On April 17, the NAIC's Market Regulation and Consumer Affairs (D) Committee approved and sent to the Executive Committee a proposal to have the NAIC collect and collate insurer market conduct information developed by the states, and to make that information publicly available. Specifically, the proposal would require states that collect information on the Market Conduct Annual Statement (MCAS) to submit that information as part of the Annual Statement Blank. The Executive Committee announced plans to hold a final vote on the proposal at the June meeting in San Francisco.
The problem is that market conduct information is confidential under the laws of most states, and the MCAS report, which contains information considered by insurers to be private and proprietary, has always been considered confidential. The Annual Statement Blank, on the other hand, is a public document containing information on an insurer's financial health. The NAIC's top lawyer asserted that were the information reported on the Annual Statement Blank, it would no longer be confidential. It is how information is reported rather than its content, the NAIC lawyer said, that determines its treatment under state law.
This was alarming news to the insurance industry, which came together seeking to bar the (D) Committee proposal. It also disturbed state legislators who had enacted laws based on an NAIC model or a similar model developed by NCOIL, requiring confidentiality for market conduct information. Wiley Rein was retained by the American Council of Life Insurers (ACLI) to develop a legal memorandum pointing out the difficulties with the (D) Committee proposal. That memorandum became the basis of a letter to the leadership of the NAIC, signed by the six largest insurance trade associations, that asked that the (D) Committee proposal not be approved. Copies of the letter were sent to all NAIC and NCOIL members.
In response to the resulting furor, NAIC president Sandy Praeger postponed the vote scheduled for San Francisco, but rescheduled it for an early July conference call. Another industry letter was sent, along with a detailed Wiley Rein legal analysis showing that most commissioners who adhered to the (D) Committee proposal would probably violate their state insurance laws. Once again, the vote was called off.

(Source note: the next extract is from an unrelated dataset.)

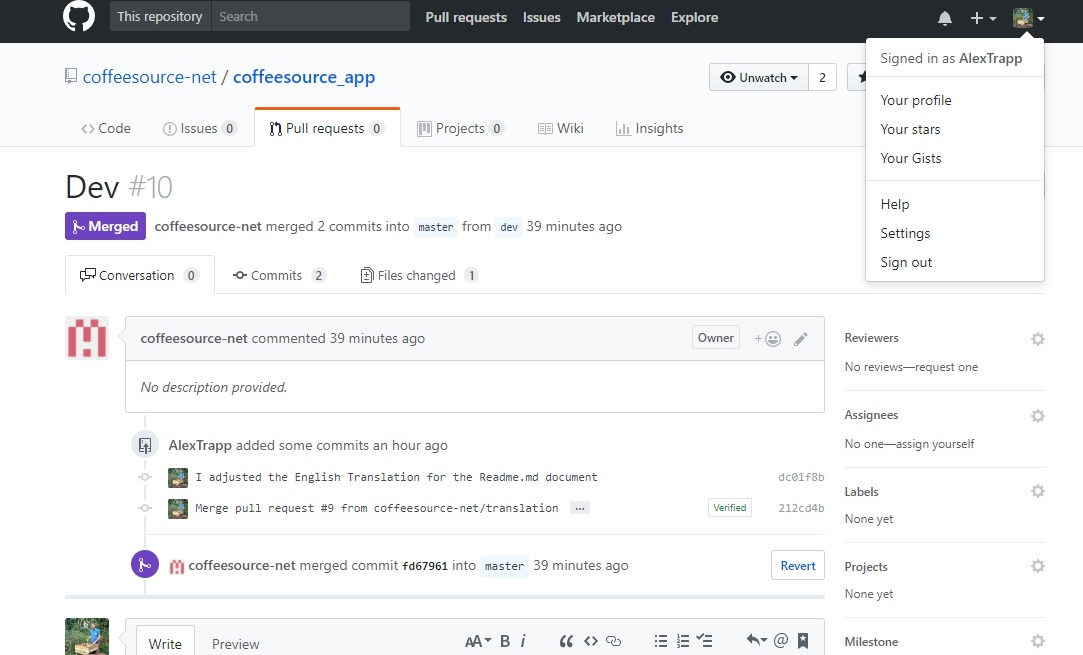The image size is (1083, 655).
Task: Select Sign out from the user menu
Action: [905, 263]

At a meeting of NCOIL in New York in mid-July, the delegates voted unanimously to request the NAIC to delay the vote still further.
The (D) Committee and its consumer advocate allies are now pressing for a vote on the proposal at the fall NAIC meeting in Washington. Insurers, fearing that the centralized collection and public disclosure of market conduct information would prompt meritless class action law suits and reveal proprietary business information and insureds' personal data, will work to defeat the proposal or to encourage a dialogue with the NAIC over information protection in any centralized data collection program.